Too Close for Comfort
I love my family I really do but after 30 years it is no longer 2 parents and 6 crazy kids in the house now. We are all adults now making adult choices and adult mistakes. In hopes to find that balance and stick to it. Its no easy now. Jobs change, moving comes into question and your parents turn to you for help. Life goes on. Yet if you are constantly listening to talks about moving, to the constant requests from stressed out patents, with your next closest sibling trying to start her own life with no form of income. You are the only one who is working, the only one who is balanced, the only one who is not voicing their stress. You keep it all bottled up because if you go the whole family goes. You are the only one that can hold it together because mom sprained her, dad is starting a new job, your sister is about to start school and go back to work, you hope. You got to be the easy and stable one, that is your role. Who cares if you don’t like your job anymore or that you are worried about being a graduate student or that their worries become your own because you live with them. Who cares that you are stressing every night, that the stuff you bury resurfaces like a zombie to haunt your mind. In the morning you feel sick as you getting ready to work. The awkward silence that fills this space mixed with the stressed comments about what everyone needs to do today. You just sit there and drink your coffee thinking this is all just too close for comfort. Your parents stress is not your stress. Your sisters stress is not your stress. Are they stressed around you, yes. However, your stress is that you can’t always help even though you want to. You have your own limits. You have your own list of things you need to get done. You can’t be everyones rock forever. You eventually want to move out, have a career, and more. You want that peaceful life.

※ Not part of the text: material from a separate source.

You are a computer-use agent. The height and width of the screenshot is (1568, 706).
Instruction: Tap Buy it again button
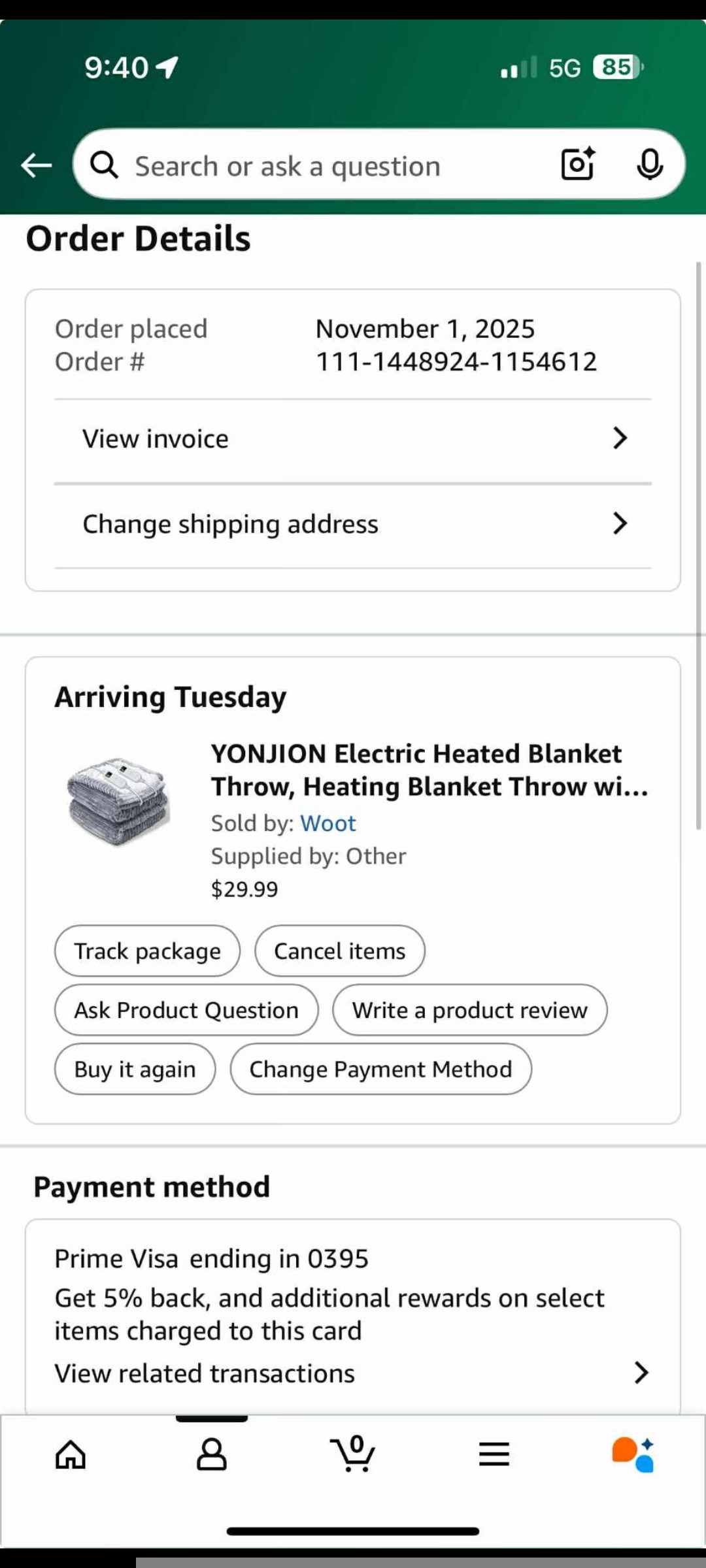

@Wolfgirl23 That certainly sounds like a lot of pressure to carry upon your shoulders. I think that what you said at the end of the post is real, and important. Adults can become responsible for their own stress, but when the pattern (the habits) are there, nothing changes. There are loving and respectful ways to remain a supportive person to your family while moving ahead and reaching your goals.
Recently, my sister asked me how I am able to handle it. I told her “Well, 30 years of living home with mom and dad knowing they consider all the plans from A to Z and knowing that worrying about them is not going to solve my issue in the long run. I found that focusing on what I need to do for me helps a lot because I am taking care of myself which allows me to be useful in other areas.”
That makes a lot of sense to me! Your sister sounds like one smart cookie!